Mayweather's manager, Leonard Ellerbe, issued a statement later saying the Mayweather camp was pleased the judge granted the postponement to allow for what he termed a "mega-fight." He wouldn't say whom Mayweather expects to fight.

Mayweather pleaded guilty Dec. 21 to a reduced battery domestic violence charge and no contest to two harassment charges as part of a plea deal that saw prosecutors drop felony and misdemeanor charges that could have gotten him 34 years in prison.

Authorities say the case stems from a hair-pulling, punching and arm-twisting argument with Josie Harris, the mother of three of Mayweather's children, and threats to beat their sons in an argument about Harris dating another man. Harris, now 31, lives in the Los Angeles area with the couple's sons, now 12 and 10, and a daughter age 8.

Mayweather, who goes by the nickname "Money," has earned upward of $20 million for each of his two most recent fights, one against Victor Ortiz, which won him the WBC welterweight belt, and the other against Shane Mosley.

Mayweather is generally recognized as one of the two best boxers in the world, sharing that spotlight with Manny Pacquiao, a champion fighter from the Philippines. The two men have never fought in the ring, but have a defamation lawsuit pending in Las Vegas federal court stemming from statements by Mayweather that he suspected Pacquiao was taking performance-enhancing drugs.

As part of his plea deal, Mayweather also pleaded no contest Dec. 30 to misdemeanor harassment in a separate case stemming from a scuffle with a 21-year-old homeowner association security guard who claimed he was poked in the face during an argument about parking tickets on cars outside Mayweather's house.

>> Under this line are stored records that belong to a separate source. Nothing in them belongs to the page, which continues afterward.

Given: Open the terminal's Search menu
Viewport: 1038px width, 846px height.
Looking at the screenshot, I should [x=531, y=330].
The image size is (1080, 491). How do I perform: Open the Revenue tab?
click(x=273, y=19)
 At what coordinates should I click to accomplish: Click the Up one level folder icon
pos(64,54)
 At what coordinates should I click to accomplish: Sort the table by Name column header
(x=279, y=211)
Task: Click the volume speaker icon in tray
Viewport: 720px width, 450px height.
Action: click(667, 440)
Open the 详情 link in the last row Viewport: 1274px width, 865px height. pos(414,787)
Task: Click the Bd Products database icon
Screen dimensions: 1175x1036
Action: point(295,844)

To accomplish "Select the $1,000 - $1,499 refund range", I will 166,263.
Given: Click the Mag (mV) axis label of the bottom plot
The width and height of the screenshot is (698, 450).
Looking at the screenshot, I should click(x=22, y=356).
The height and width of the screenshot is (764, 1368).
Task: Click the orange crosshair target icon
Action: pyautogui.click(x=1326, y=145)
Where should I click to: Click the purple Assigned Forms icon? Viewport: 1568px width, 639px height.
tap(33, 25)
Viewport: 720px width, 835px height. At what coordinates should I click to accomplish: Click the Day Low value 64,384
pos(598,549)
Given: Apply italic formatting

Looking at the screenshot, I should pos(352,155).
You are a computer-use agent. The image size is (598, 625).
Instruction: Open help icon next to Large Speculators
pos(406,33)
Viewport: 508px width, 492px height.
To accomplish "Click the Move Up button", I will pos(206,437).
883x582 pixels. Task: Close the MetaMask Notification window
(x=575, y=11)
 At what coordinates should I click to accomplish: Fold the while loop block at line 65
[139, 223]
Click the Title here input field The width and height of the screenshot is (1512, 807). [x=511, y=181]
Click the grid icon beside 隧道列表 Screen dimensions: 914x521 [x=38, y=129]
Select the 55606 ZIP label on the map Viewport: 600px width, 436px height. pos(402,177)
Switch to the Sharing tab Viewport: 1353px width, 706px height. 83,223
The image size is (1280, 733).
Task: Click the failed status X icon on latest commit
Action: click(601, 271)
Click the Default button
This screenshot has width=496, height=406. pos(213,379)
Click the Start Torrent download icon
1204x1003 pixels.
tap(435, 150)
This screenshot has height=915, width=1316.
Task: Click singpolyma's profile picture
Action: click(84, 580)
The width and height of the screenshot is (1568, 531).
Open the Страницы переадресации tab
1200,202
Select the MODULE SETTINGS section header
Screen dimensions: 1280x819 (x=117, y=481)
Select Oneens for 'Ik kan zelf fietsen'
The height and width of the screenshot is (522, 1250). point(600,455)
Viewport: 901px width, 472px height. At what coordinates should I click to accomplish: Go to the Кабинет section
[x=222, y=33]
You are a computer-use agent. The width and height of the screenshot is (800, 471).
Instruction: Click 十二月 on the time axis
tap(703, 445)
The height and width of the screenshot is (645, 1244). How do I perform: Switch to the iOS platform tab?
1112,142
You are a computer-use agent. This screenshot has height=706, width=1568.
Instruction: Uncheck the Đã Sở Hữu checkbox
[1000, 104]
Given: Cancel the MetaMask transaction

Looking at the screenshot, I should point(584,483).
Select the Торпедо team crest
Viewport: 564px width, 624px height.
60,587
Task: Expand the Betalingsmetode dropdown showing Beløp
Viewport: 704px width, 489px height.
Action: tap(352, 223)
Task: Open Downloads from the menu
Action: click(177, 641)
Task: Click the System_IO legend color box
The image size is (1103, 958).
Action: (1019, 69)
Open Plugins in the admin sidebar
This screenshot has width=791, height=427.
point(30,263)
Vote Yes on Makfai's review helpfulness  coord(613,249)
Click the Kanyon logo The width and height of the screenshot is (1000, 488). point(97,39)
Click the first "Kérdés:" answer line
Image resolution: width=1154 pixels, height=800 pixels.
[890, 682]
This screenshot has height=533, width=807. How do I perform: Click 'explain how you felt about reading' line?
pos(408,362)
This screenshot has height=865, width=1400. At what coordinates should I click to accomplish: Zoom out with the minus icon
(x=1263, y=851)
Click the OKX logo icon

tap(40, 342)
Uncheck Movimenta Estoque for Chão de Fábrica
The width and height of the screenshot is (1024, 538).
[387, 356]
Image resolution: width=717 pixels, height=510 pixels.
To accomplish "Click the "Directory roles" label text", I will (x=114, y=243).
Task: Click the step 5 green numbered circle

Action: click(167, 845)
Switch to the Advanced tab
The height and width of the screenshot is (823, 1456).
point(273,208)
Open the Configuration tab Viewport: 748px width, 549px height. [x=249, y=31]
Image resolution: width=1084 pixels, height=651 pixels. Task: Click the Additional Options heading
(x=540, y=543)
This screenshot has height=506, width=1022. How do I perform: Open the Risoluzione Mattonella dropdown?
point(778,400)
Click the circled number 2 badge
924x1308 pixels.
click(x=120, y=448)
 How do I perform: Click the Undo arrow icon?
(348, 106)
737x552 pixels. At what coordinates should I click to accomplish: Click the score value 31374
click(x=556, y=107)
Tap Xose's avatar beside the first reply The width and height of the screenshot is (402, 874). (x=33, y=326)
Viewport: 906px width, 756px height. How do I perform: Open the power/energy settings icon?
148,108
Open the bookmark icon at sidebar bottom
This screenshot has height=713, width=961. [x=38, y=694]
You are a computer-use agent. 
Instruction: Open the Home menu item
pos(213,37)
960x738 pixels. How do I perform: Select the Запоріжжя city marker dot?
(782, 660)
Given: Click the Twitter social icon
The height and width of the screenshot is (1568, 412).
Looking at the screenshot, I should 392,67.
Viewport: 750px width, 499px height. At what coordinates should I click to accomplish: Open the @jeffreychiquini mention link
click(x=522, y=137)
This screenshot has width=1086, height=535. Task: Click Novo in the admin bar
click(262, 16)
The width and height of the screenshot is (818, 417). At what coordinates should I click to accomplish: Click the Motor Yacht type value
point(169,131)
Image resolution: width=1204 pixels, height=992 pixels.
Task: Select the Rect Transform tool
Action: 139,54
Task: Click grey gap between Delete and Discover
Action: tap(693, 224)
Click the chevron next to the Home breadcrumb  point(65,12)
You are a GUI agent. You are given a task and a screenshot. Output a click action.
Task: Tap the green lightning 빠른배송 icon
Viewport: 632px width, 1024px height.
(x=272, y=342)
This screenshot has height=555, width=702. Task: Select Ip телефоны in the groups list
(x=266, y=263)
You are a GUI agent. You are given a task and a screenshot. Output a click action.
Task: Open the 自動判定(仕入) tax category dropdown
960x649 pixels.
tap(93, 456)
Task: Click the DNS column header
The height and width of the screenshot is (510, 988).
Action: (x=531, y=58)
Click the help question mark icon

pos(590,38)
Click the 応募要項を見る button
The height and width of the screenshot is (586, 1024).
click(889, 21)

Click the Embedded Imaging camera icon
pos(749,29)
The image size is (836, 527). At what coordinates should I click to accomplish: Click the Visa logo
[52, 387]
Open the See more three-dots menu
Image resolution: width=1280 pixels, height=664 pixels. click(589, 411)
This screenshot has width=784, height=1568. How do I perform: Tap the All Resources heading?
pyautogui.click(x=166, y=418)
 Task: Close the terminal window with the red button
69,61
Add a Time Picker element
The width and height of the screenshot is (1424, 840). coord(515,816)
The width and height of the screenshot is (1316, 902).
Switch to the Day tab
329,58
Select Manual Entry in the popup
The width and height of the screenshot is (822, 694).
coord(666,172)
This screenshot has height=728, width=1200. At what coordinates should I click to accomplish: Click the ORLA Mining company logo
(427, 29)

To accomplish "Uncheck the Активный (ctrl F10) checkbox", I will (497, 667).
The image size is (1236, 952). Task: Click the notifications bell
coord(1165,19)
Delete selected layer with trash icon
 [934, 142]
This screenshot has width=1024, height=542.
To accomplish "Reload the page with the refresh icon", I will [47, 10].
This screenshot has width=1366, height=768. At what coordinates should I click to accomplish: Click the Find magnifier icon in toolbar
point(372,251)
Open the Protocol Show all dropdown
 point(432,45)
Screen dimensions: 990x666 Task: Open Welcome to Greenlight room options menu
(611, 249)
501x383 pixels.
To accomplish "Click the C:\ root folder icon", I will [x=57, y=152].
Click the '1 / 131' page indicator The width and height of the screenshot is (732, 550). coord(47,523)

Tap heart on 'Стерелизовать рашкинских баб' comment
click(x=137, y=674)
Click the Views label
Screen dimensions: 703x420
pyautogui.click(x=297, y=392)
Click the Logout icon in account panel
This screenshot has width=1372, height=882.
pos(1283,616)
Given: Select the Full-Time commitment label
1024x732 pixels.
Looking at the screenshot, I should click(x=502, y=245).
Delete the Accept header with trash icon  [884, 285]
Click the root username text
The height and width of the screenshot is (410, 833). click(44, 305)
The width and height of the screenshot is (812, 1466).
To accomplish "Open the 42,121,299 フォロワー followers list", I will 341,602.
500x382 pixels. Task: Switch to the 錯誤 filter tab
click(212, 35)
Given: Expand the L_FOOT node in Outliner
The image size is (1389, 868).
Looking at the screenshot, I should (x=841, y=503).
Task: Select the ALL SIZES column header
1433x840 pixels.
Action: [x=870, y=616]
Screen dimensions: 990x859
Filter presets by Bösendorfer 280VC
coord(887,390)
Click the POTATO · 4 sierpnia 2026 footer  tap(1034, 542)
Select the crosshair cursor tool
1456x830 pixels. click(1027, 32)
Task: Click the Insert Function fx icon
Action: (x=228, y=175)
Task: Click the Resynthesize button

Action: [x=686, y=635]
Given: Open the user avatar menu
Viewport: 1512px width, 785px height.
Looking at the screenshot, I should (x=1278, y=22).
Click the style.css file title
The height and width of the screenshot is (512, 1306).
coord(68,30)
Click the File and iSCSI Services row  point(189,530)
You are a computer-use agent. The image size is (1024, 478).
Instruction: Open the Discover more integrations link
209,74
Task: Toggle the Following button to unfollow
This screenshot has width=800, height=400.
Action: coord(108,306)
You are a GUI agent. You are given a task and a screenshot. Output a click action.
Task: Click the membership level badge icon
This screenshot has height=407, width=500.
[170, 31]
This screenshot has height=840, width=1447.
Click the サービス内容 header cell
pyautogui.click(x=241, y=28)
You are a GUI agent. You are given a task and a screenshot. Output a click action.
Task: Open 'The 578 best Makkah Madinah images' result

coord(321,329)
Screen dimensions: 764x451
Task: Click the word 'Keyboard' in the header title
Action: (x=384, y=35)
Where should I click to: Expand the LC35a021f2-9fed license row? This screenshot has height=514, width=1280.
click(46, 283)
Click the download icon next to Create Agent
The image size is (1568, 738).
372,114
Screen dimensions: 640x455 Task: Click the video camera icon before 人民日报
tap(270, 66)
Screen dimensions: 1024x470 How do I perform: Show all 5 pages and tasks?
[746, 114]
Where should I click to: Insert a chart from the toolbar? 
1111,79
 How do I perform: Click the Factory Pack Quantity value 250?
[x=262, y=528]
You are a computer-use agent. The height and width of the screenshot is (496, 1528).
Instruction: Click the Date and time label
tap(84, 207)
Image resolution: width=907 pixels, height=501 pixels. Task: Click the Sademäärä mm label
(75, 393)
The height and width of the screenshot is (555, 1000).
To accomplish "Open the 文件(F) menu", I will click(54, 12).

The extended jail stint will be a first for Mayweather, who has been arrested several times since 2002 in battery and violence cases in Las Vegas and in his hometown of Grand Rapids, Mich.

He was convicted in 2002 of misdemeanor battery stemming from a fight with two women at a Las Vegas nightclub, received a suspended one-year jail sentence and was ordered to undergo impulse-control counseling. Wright said that case was overturned on appeal.

He was fined in Grand Rapids in February 2005 and ordered to perform community service after pleading no contest to misdemeanor assault and battery for a bar fight.

He was acquitted by a Nevada jury in July 2005 of accusations that he hit and kicked Harris during an argument outside a Las Vegas nightclub.

He was acquitted last October of misdemeanor allegations that he threatened two homeowner association security guards during a parking ticket argument separate from the one in November.

Mayweather also faces a civil lawsuit in state court in Las Vegas from two men who allege he orchestrated a shooting attack on them outside a skating rink in 2009. Police have never accused Mayweather of firing shots, and he has never been criminally charged in that case.

He is also on the hook for 40 hours of community service with the Las Vegas Habitat for Humanity Project under a South Carolina federal judge's order for dodging a deposition in a music rights lawsuit.

Habitat for Humanity has not heard from Mayweather, agency official Catherine Barnes said Friday.